Como isso impacta a retomada da economia?
Estamos diante de uma recuperação cíclica, após cinco anos de recessão. Esse tipo de retomada ocorre quando o produto interno bruto varia em torno de seu crescimento de longo prazo, que está próximo de 3% ao ano. Mas é bom frisar: ao meu modo de ver, não temos uma mudança de rumo ainda, com uma aceleração desse patamar de crescimento, devido à presença de vários desafios e entraves. Não quero jogar um balde de água fria, estou satisfeito com esse momento, mas o Brasil vai ficar sujeito a esse voo de galinha, de altos e baixos em torno da linha de 3%, até que se façam as reformas e os investimentos estruturais. Sem isso, a recuperação não ganha força — e a linha do PIB de longo prazo não fica em 6% ao ano, onde deveria estar.
Qual a saída para resolver o problema de infraestrutura?
Falta uma visão de longo prazo. Sabe o que é o longo prazo para os brasileiros? As eleições de 2018. Elas poderão resultar num candidato muito pró-mercado ou não. Dessa forma, como esperar que o problema da infraestrutura será resolvido? Não vai. Quem me dera que em 2018 saísse vencedor um candidato esclarecido e capaz de construir um consenso. Por enquanto, é mais provável que não, e o Brasil fica nesse voo de galinha, longe do radar dos grandes investimentos na área tecnológica, perdendo terreno na corrida global para uma economia global do século 21.
O governo Temer lançou o Programa de Parcerias e Investimentos. Qual a sua opinião a respeito desse projeto?
Se você olhar o desenvolvimento da infraestrutura brasileira dos últimos 20 anos, ela passou da época do forte comando do Estado pelas grandes empresas estatais, pelas privatizações nos anos 90 e depois voltamos na era Lula e Dilma para um comando público novamente, quando o modelo regulatório ficou mais complexo. O PPI não é nenhuma novidade e veio tardiamente. E até agora os resultados não são bons. Os motivos que basicamente explicam isso são a instabilidade política de regulação, as ideologias e a falta de prioridades.
Como blindar o planejamento de longo prazo de eventos políticos?
O tema da infraestrutura está sem foco.
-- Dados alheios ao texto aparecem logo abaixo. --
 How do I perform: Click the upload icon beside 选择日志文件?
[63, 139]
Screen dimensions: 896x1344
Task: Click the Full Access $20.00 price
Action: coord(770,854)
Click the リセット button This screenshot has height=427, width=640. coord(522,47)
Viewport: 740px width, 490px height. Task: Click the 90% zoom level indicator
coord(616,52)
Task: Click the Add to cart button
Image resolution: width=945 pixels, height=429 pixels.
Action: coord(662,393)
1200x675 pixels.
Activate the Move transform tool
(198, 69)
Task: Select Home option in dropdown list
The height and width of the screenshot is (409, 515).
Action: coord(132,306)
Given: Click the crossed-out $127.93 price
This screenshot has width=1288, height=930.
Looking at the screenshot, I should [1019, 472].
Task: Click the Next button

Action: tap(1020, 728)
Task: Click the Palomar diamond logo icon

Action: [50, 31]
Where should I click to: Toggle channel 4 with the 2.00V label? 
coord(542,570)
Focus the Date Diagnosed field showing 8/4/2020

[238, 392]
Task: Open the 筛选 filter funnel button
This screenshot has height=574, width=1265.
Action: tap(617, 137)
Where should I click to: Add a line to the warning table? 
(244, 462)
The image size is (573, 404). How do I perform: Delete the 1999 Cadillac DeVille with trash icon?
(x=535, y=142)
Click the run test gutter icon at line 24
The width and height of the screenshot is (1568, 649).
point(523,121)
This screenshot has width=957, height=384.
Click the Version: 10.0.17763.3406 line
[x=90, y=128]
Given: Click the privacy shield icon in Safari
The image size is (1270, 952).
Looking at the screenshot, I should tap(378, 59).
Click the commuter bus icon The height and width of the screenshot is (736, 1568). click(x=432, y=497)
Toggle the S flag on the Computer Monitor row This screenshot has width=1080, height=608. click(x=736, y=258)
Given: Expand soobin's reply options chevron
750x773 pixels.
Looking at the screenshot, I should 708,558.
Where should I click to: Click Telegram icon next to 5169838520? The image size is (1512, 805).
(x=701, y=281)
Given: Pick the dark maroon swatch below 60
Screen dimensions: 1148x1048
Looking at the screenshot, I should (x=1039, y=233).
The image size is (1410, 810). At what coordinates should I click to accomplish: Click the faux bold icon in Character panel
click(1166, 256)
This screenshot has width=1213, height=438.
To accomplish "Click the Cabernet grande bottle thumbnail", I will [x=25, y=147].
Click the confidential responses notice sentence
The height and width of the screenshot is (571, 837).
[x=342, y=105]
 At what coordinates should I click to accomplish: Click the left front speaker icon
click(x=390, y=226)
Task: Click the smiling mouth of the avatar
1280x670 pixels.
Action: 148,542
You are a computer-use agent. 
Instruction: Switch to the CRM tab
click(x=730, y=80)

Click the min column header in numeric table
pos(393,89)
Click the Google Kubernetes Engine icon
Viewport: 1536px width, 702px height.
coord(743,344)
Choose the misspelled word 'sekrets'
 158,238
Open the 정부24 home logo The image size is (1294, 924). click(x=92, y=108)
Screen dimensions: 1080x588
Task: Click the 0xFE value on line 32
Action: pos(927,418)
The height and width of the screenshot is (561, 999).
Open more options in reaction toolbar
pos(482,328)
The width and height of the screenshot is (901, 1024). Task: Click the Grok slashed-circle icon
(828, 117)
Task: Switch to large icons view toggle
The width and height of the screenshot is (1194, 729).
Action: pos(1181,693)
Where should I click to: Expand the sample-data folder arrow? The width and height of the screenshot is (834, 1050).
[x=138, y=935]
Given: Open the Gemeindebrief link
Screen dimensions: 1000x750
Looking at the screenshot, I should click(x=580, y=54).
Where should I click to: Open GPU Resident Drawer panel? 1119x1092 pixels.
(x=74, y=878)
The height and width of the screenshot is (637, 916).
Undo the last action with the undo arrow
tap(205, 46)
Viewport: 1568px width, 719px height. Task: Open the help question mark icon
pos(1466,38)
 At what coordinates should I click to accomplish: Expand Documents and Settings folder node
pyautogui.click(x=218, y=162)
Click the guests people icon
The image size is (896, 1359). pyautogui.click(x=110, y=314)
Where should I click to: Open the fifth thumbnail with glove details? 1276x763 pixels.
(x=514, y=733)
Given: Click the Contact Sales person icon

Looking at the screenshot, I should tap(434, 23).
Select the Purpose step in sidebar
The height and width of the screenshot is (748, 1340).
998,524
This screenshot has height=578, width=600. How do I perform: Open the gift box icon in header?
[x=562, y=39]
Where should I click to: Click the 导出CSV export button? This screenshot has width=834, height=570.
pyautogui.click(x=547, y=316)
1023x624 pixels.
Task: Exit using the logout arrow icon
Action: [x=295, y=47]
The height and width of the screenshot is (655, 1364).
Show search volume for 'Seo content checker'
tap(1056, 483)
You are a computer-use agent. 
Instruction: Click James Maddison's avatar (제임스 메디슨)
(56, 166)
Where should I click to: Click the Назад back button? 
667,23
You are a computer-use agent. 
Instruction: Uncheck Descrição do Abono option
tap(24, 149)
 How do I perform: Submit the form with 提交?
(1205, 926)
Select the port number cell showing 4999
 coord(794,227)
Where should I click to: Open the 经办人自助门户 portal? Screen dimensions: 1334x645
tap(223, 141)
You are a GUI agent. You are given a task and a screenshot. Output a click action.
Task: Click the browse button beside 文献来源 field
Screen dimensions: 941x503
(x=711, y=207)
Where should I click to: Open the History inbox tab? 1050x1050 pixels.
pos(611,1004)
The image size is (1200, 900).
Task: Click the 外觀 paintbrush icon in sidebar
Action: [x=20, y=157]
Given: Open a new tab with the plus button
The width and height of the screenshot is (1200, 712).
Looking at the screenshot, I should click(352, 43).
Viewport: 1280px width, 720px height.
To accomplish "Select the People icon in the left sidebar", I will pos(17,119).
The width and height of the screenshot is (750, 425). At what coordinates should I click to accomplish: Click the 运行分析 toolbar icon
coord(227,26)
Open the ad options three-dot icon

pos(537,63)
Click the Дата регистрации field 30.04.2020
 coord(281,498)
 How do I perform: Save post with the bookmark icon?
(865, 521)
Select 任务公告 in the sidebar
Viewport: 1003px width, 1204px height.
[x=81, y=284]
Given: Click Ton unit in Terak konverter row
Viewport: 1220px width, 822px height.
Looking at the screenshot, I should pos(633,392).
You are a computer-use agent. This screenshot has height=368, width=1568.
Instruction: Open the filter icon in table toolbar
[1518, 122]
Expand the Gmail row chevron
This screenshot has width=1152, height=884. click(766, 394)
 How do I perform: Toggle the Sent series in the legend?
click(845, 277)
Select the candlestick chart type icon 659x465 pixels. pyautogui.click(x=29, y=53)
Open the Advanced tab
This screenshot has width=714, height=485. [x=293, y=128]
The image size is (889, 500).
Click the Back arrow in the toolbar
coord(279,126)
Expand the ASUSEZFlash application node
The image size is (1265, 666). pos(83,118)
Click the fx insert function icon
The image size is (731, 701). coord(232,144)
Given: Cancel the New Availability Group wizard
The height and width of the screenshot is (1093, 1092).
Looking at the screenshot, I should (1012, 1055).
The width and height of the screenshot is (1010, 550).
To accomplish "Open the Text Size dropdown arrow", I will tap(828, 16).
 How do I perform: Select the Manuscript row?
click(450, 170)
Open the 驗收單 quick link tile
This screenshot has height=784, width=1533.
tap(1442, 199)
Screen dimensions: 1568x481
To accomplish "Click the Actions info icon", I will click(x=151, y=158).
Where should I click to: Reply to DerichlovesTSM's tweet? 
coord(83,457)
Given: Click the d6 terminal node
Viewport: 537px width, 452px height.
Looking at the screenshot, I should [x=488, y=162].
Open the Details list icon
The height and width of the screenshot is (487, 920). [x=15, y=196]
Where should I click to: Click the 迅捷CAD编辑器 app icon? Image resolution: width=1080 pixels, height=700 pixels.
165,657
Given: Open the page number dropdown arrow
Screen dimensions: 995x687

Porque, se tudo é prioridade, nada é prioridade. Os brasileiros precisam de um consenso. Os partidos políticos têm de estar mais ou menos de acordo entre si, e não ter ideias tão divergentes. Pode haver disputa a cada dois ou quatro anos, mas o rumo da economia, o papel do estado e do setor privado, a prioridade da infraestrutura, tudo isso não pode depender de quem vença a eleição. Nem tudo pode ser atacado ao mesmo tempo. Temos de ver os principais entraves em primeiro lugar. Por exemplo: há um lugar sagrado para a educação no Brasil, que ninguém discorda que seja importante. Mas isso não justifica qualquer gasto na educação. O orçamento na educação tem de ser enxuto, direcionado e focado. Tem de haver uma curadoria e um filtro nas possibilidades. Talvez pelo fato de morar no Rio de Janeiro, que está numa situação particularmente caótica, não vejo nenhum debate público. É mais fácil fazer a crítica do que propor uma solução concreta. Mas temos poucos recursos muitas prioridades e falta um comando geral.